Hi, remember me? Trying (once again) to recommence blogging! There is a lot I like about blogging. I get a lot of goodies from it—i.e. benefits. But it is very hard in some ways too, and I give it up from time to time…hmmm, sounds a lot like maintaining other behaviors! So, let’s take a look at my blogging behavior from a behavior change point of view.
One of my favorite ways for understanding behavior change is to use the questions that are laid out in the “Simplified Elicitation Methodology” (a formative research approach to gain insight into the barriers and facilitators an audience associates with a health behavior—Middlestadt, Bhattacharyya, Rosenbaum, Fishbein, and Shepherd, 1996). Over time, I have found this to be extremely helpful in understanding why people do—or don’t do—a particular behavior. So what does this in entail?
This method, which I refer to as “Six Easy Questions,” consists of three pairs of questions. They are: 1) what are the good things that would come from doing behavior X, and what are the bad things that would come out of doing that behavior? 2) What would make it easier to do behavior X, and what would make it harder? And finally, 3) who would approve of my doing behavior X, and who would disapprove? What are the answers to these questions for my blogging behavior? (This feels somewhat like having a focus group with my navel!) 1) The good things that come out of blogging for me are that it gives me an opportunity to think out ideas in my head and try them out. I like the idea of being a though leader, of being able to teach and mentor from my experiences, and to learn from others. I like engaging the community of social marketers that is involved in behavior change. What are the bad things that come out of blogging for me? Nothing really! No downsides at all.

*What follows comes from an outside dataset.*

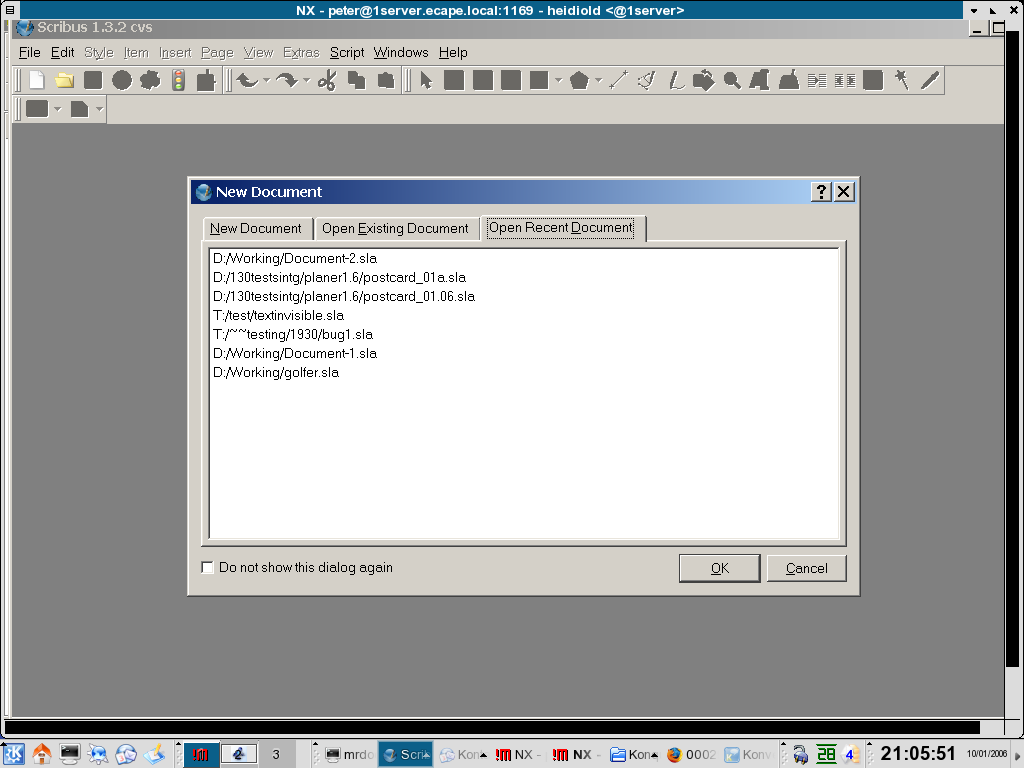
Task: Click the New document toolbar icon
Action: 37,81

2) Okay, what makes blogging easier for me? Well, there is certainly no dearth of issues to write about! I have numerous experiences and interactions with others in the social marketing and behavior change community to call on. Having enough time to reflect and compose helps, also. Now, what makes it harder? This is a very rich vein to mine for me! First, for me, writing is like giving birth—painful! (A female friend of mine doubts I could know anything about this, but I know what I know.) I write well; the finished product is almost always good. But, just getting from the primary processes in my brain down to the coherent secondary process of the finished product is hard! Another thing, it’s hard for me to find time to blog. My “day job” and my private consulting keep me busy. And then I do want to spend time with my family! So, it feels like it’s hard for me to find time, or when I do find time, it’s at 2:30 or 3 o’clock in the morning when I am a “bear of very little brain” (as Winnie the Pooh says). Also, I don’t have very good keyboard skills. Thus, there is a lot of editing to do, despite the help of spell check or spell correction on whatever device I’m using.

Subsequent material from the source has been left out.